QRコード決済は、国内のさまざまな業種で導入が進んでおり、決済額ベースではわずか5年で20倍以上に拡大しています。
一方で、現金決済が根強く残っている店舗も多く、「QRコード決済を導入するきっかけがほしい」と考えている経営者の方も少なくありません。
そこでこの記事では、日本国内におけるQRコード決済の最新動向や導入によって得られる効果について詳しく解説します。
キャッシュレス市場におけるQRコード決済の急成長

日本のキャッシュレス決済市場は、近年急速な拡大を続けており、2024年には決済全体に占めるキャッシュレス比率が42.8%に到達しました。
これは前年の39.3%から3.5ポイント増加しており、日本政府が掲げていた「2025年までに4割程度」という目標を1年前倒しで達成した形です。
特に注目すべきは「QRコード決済の急成長」です。

2018年にはキャッシュレス決済全体に占めるQRコード決済の比率はわずか0.2%でしたが、2024年には9.6%にまで拡大しています。
QRコード決済の市場規模は、2019年の約6,000億円(日本能率協会総合研究所による調査データ)から2024年には約13.5兆円へと、わずか5年で20倍以上と急速な成長を見せました。
この背景には、スマートフォンの普及や日本政府によるキャッシュレス推進策、決済サービス各社による積極的なプロモーションが大きく寄与しています。
国内におけるQRコード決済の浸透率や動向

ここからは、経済産業省が公開した資料をもとに、日本におけるQRコード決済の浸透率や動向について解説します。
キャッシュレス決済全体におけるQRコード決済率は9.6%
キャッシュレス決済は、すでに日本の日常生活に広く浸透しており、2024年時点で7〜8割程度の消費者が利用している状況です。
経済産業省の消費者実態調査では、キャッシュレス決済全体のうち、QRコード決済の割合が9.6%であったと報告されています。

出典元:消費者実態調査の分析結果(2023年3月版)P.5|経済産業省
月々の支出における決済手段の内訳では、QRコード決済は全体の8%という数字になっています。

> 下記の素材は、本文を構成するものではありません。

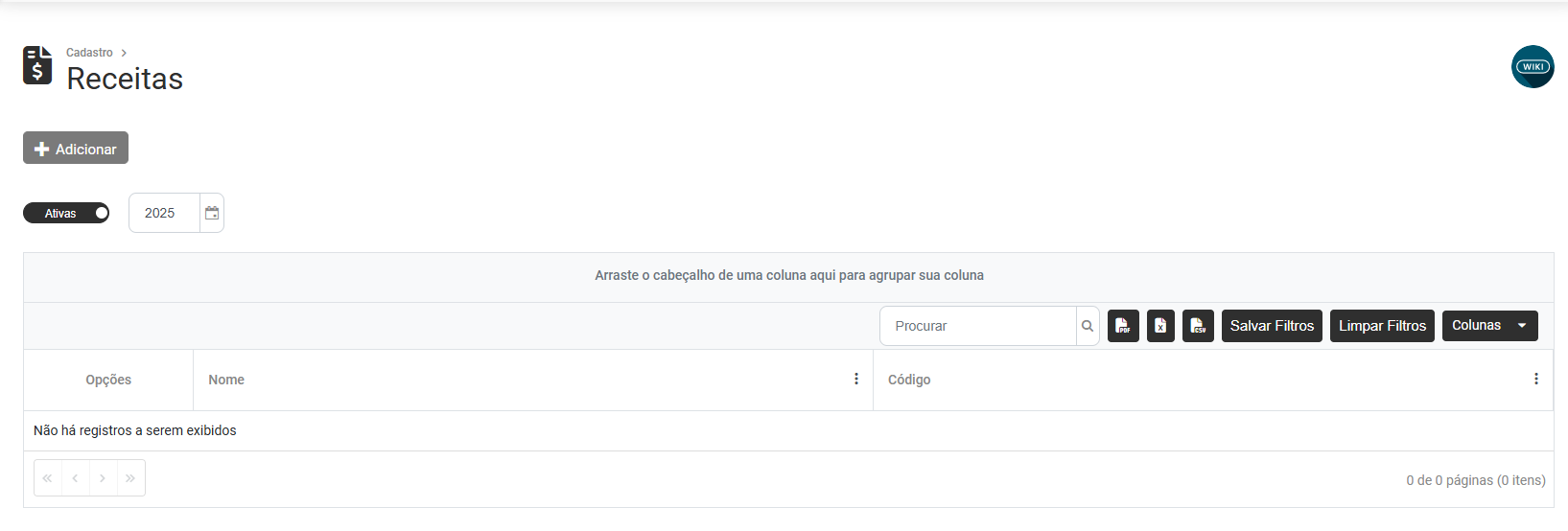Go to the last page of results
The height and width of the screenshot is (531, 1568).
[x=130, y=478]
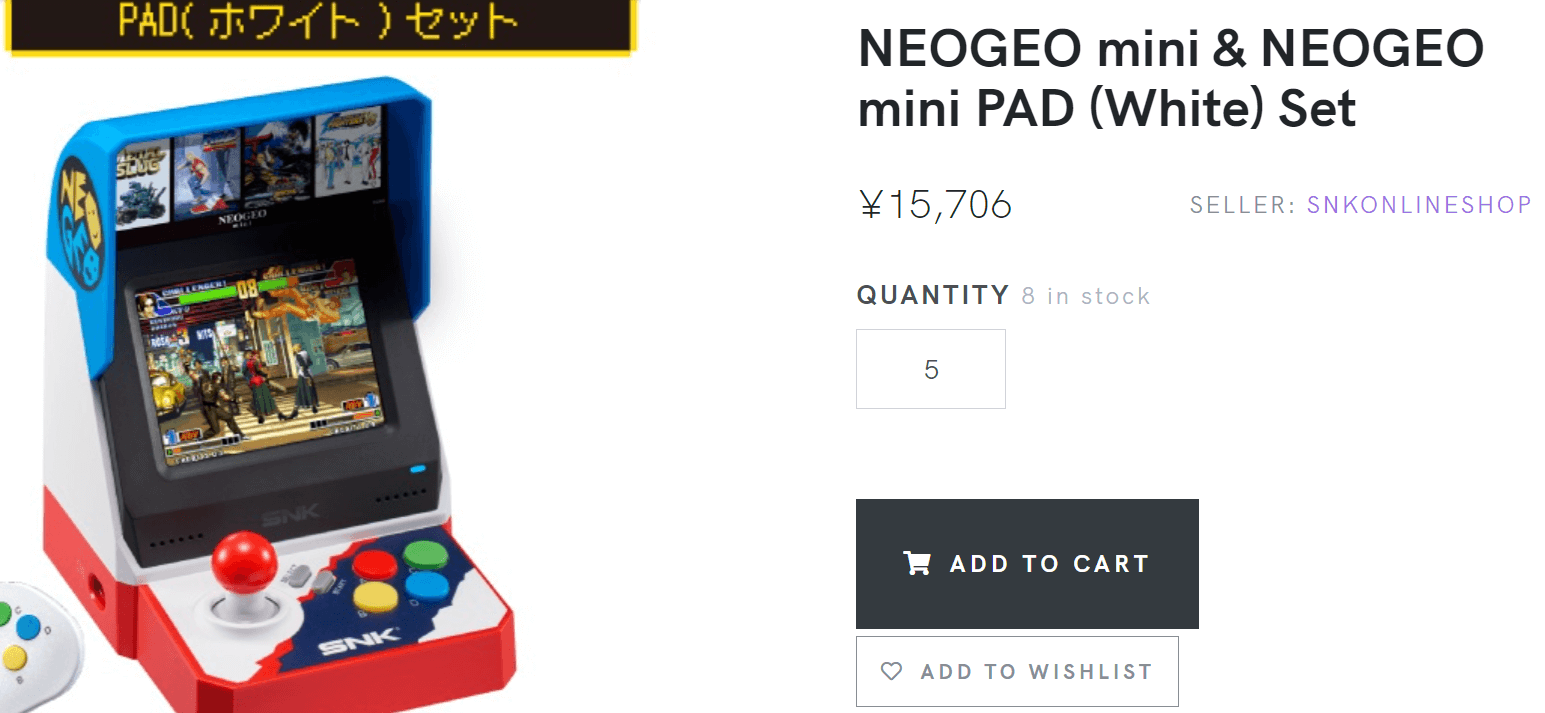Click the shopping cart icon
This screenshot has height=713, width=1545.
916,563
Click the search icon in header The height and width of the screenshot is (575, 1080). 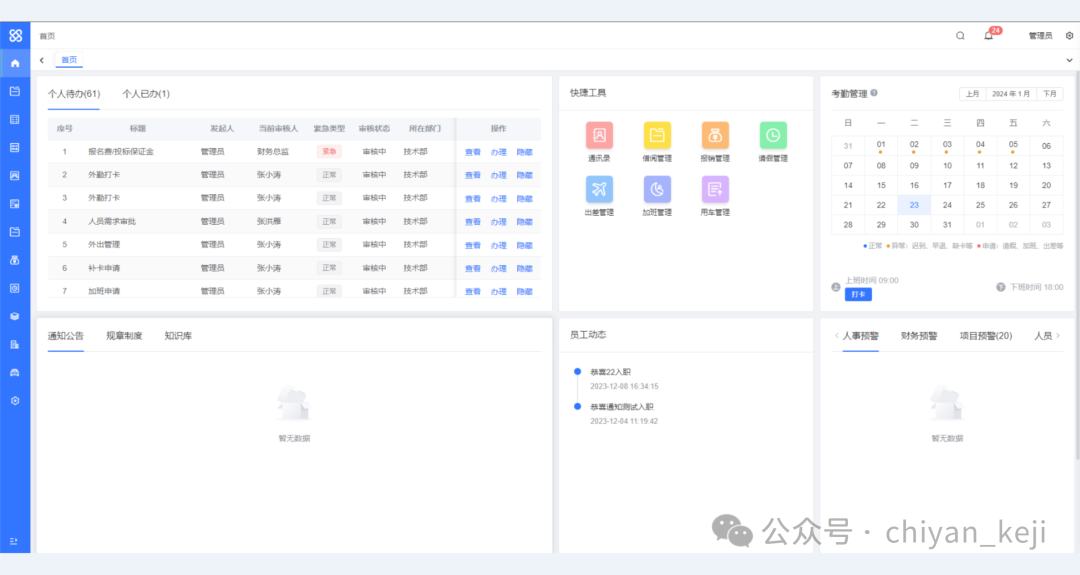[960, 36]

出典元:消費者実態調査の分析結果(2023年3月版)P.7|経済産業省
こうした数字は、前年度と比較して増加傾向にあり、今後も消費者の利便性向上や店舗側の導入促進策によって増加していくと考えられるでしょう。
個人経営店舗や病院では「QRコード決済が利用できない」イメージあり
キャッシュレス決済は、スーパーやドラッグストア、コンビニなどで利用できることが広く認知されています。
そんな中、個人経営の小規模な飲食店や理美容室、クリーニング店、病院などでは、キャッシュレス決済を利用できないイメージを持つ消費者も少なくありません。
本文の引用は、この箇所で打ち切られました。